According to the Succession Act, there are certain grounds based on which a probate of a Will can be revoked. However, it can be done if the individual challenging the probate proves before the court that it is essential to revoke the probate ‘for just cause’.
One can challenge the Probate of Will in India in the following scenarios:
- The proceedings to attain a grant of probate were defective in substance
- One acquired the grant of probate by unfair means, by making a false suggestion or concealing something that is material to the case
- One acquired the grant of probate through an untrue allegation of a fact necessary in point of law for justifying the grant, though such allegation was made in ignorance or unintentionally
- The grant has become useless and inoperative through circumstances
- The individual to whom the grant of probate was made has knowingly and without reasonable cause omitted to exhibit an inventory or account as per the provisions of Chapter VII of this Part or has exhibited under that Chapter an inventory or account which is untrue in a material respect.
FAQs
Is it necessary to probate a will in India?
A probate can be understood to be mandatory in West Bengal and the municipal limits of Chennai and Mumbai.
Will probate fees in India?
The court fees for probate of a will varies according to the state.

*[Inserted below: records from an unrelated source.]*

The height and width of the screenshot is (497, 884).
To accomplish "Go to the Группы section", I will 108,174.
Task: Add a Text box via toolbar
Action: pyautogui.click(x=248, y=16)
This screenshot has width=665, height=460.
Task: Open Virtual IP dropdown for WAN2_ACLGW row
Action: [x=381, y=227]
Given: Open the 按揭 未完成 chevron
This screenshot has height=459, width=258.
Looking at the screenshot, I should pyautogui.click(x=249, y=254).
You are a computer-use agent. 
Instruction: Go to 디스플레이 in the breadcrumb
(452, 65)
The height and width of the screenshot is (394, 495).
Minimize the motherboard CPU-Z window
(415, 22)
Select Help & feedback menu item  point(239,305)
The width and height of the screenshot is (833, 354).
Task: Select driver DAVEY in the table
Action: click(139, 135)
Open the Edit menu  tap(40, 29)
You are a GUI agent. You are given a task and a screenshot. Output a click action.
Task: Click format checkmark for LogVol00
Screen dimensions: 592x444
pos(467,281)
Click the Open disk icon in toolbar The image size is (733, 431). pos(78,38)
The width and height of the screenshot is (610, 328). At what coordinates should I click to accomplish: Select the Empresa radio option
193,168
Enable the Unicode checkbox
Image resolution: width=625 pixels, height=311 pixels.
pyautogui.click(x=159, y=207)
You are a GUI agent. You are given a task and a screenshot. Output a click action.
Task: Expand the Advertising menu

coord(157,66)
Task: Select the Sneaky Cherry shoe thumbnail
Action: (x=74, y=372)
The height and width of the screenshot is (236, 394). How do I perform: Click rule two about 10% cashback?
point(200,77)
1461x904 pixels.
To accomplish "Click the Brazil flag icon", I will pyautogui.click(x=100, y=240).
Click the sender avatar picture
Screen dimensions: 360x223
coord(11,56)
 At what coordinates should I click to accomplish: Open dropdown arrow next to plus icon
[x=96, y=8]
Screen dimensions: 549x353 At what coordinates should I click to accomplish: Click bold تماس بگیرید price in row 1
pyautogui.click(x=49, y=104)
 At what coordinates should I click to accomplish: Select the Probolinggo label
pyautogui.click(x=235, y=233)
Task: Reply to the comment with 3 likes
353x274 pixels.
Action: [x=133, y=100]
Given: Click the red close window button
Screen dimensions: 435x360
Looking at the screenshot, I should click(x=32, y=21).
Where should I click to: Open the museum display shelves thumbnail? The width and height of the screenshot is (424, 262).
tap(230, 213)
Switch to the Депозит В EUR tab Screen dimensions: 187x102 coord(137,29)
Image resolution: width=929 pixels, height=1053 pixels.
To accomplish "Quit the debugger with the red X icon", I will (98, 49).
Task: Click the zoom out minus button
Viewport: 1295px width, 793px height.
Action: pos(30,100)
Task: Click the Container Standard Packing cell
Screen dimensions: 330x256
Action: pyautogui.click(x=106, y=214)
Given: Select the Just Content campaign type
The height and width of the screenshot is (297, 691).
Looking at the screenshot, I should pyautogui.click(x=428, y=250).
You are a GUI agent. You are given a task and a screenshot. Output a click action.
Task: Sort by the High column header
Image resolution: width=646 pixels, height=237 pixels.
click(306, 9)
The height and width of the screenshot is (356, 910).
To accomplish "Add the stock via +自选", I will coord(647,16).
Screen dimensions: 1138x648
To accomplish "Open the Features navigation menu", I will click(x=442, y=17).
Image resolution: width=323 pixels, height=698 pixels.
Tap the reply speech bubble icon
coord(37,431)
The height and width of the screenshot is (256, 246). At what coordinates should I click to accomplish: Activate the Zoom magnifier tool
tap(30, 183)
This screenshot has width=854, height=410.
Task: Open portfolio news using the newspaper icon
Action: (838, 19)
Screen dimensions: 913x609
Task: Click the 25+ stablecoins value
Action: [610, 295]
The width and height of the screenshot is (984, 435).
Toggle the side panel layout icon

In Maharashtra, for example, it can be from 2% up to Rs 75,000 or 7.5%, whichever is lower.
Can a will be probated before death in India?
A will cannot be probated before the death of the person making the will. The executor of the will should file for a probate upon the death of the testator.
Does a power of attorney trump a will?
A power of attorney is valid only during the lifetime of the person granting the PoA. A will becomes effective upon the death of the testator.
(The author is a tax and investment expert, with 35 years’ experience)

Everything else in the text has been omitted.